I’ve had Glory to Glory by William Matthews from Bethel on repeat for the past week and seriously, it’s too good. There’s this line in one of the verses that says, “and until we reach that day love conquers everything.” And man, it gets me every time!! One week later I’m still trying to decipher what “love conquers everything” looks like in my personal life. I’ve recently been questioning if God is truly enough for me and if love really conquers every fear and lie that has made its stronghold in my heart. Which has thus led me to question my motives in pursuing the cross and whether or not if I truly trust God is good—this is heavy stuff, my friends.

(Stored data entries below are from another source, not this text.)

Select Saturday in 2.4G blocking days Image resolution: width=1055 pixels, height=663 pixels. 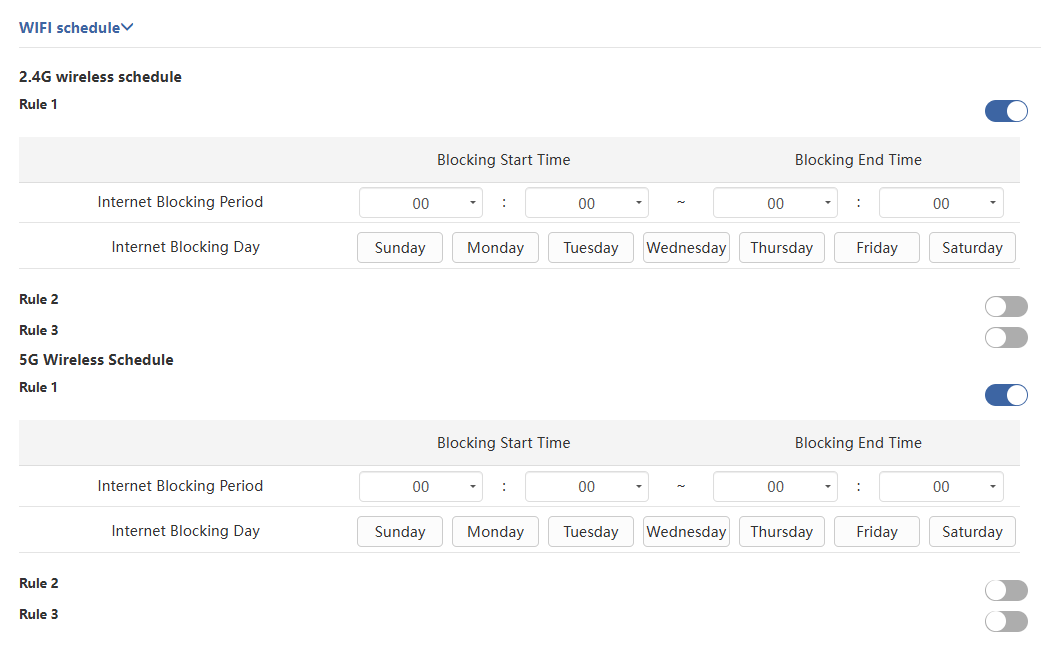[972, 248]
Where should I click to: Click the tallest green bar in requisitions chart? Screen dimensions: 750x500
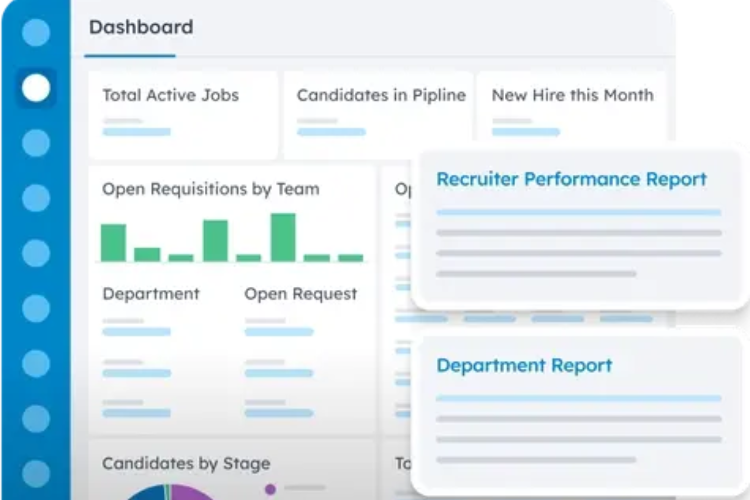coord(283,237)

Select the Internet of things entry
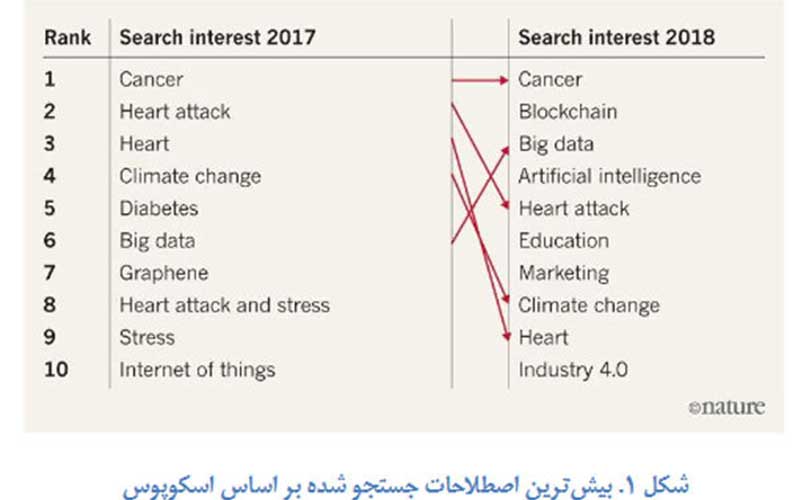pyautogui.click(x=197, y=370)
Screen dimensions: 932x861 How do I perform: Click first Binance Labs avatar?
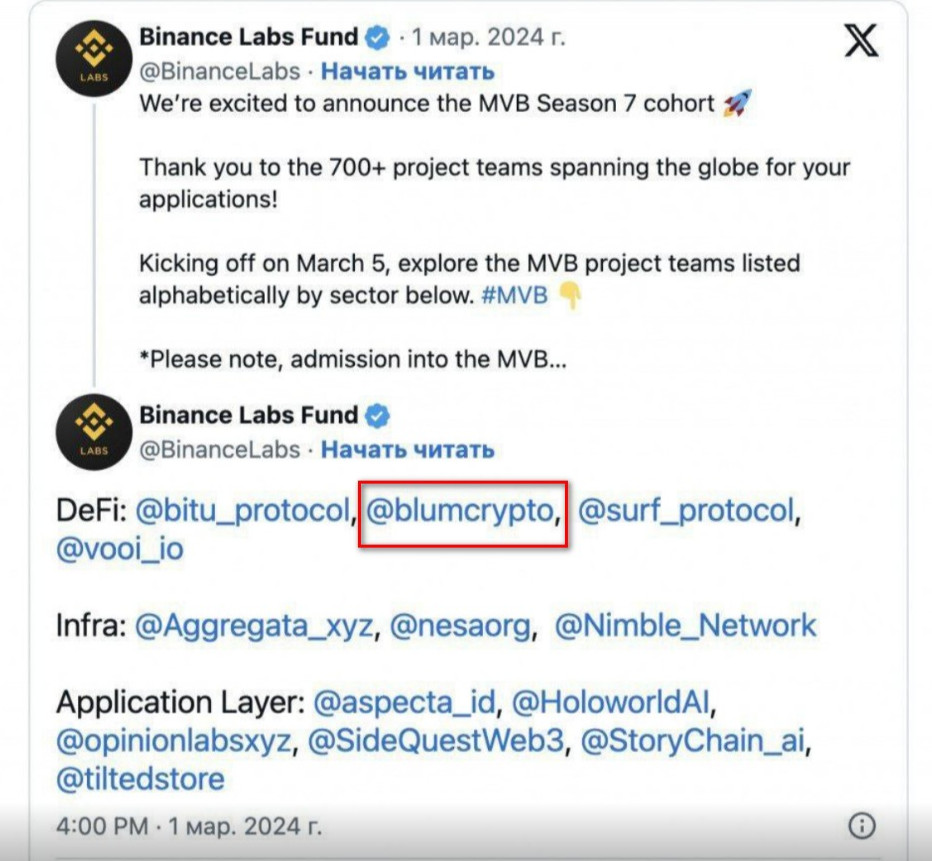[93, 58]
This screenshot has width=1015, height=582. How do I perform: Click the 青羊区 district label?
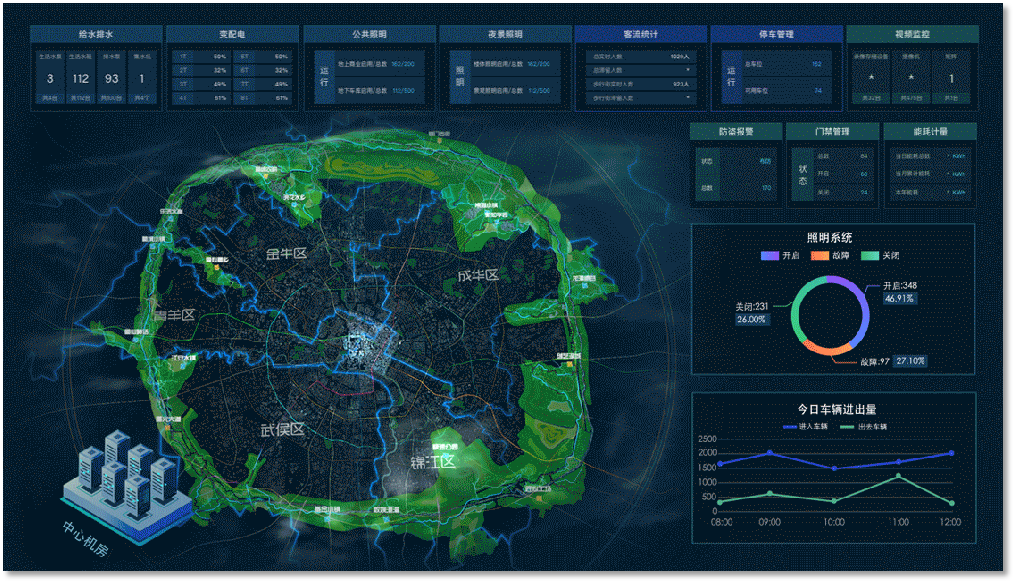coord(173,315)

This season has been so hard yet so affirming. In every aspect of my doubt, He has proved himself faithful time and time again. However, in my own strength it doesn’t make sense. How can God love me when I pursue other idols? Why in the depths of my own whoredom does He find me redeemable? How did He knowingly choose to submit to the cross when there is a possibility that I would never serve Him? How does that make sense? It doesn’t… and I think that was my problem for far too long. I tend to put God on the same level as people in my life and base our relationship off of my parents and I’s relationship. Yikes.

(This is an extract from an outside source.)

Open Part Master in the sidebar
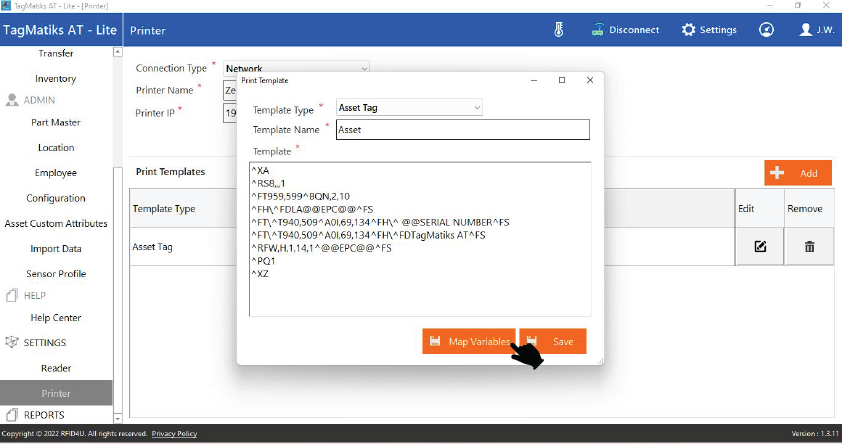842x444 pixels. point(56,122)
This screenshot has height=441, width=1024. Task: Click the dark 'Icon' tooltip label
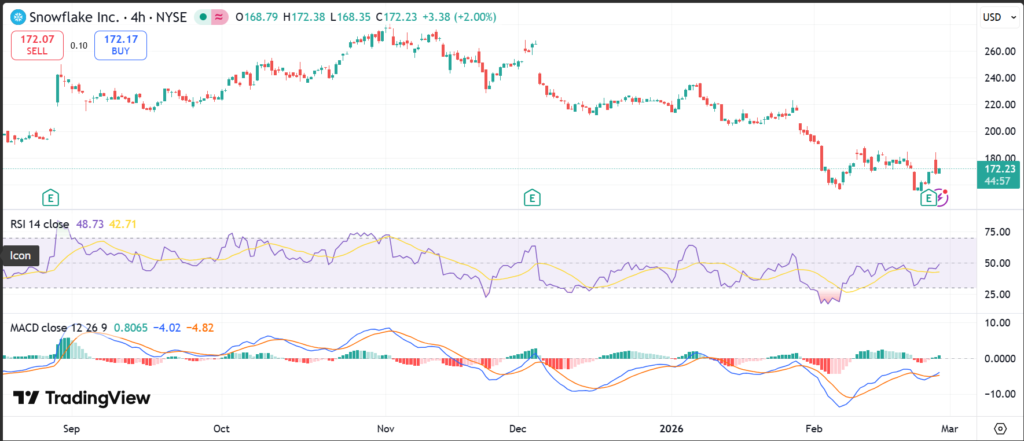pyautogui.click(x=20, y=256)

How comforting is it to know God is nothing like my parents. His love is steadfast, and never failing. He keeps His word and chose me—even if I chose to never acknowledge His existence. But seriously, this seems so elementary to repeat Jesus loves me but seriously, Jesus loves me… like really, really loves me. I just, wow, that’s all I can say… wow. This love is so hard for me to grasp because I’ve never had the best picture of love in my life. And for a man who never personally knew me on this side of Heaven to come down from His throne to show me the ultimate sacrifice of love is heavy and carries so significance to me because that is love, that is what love should look like and emulate in every literal aspect. That’s the only way I know how to love because it’s the only thing that makes sense to me because I’ve seen love on the other side of Heaven and it’s a patriarch of self-fulfilling desires and misused Bible verses. If love is really patient and kind then why are we acting the opposite and expecting scripture to be fulfilled and aligned with our lives?! Loaded question, I know, I know. The answer is sin and sin sucks.
I am so sinful and broken and in dire need of a Savior. I must remind myself daily that the spirit that lives in me rose Jesus from the grave. And that same love that held Jesus to the cross is the same love that conquers every fear, every rejection, every hurt, every feeling of abandonment, resentment, and apathy I feel on the daily. This love is supernatural and cannot be compared to the best of love found on this earth for it is far, far better than any love we will ever receive. As I’m typing this I’m reminding myself of this very truth—no one can love me like Jesus. But we will strive with reckless abandonment from ourselves to love like our Jesus.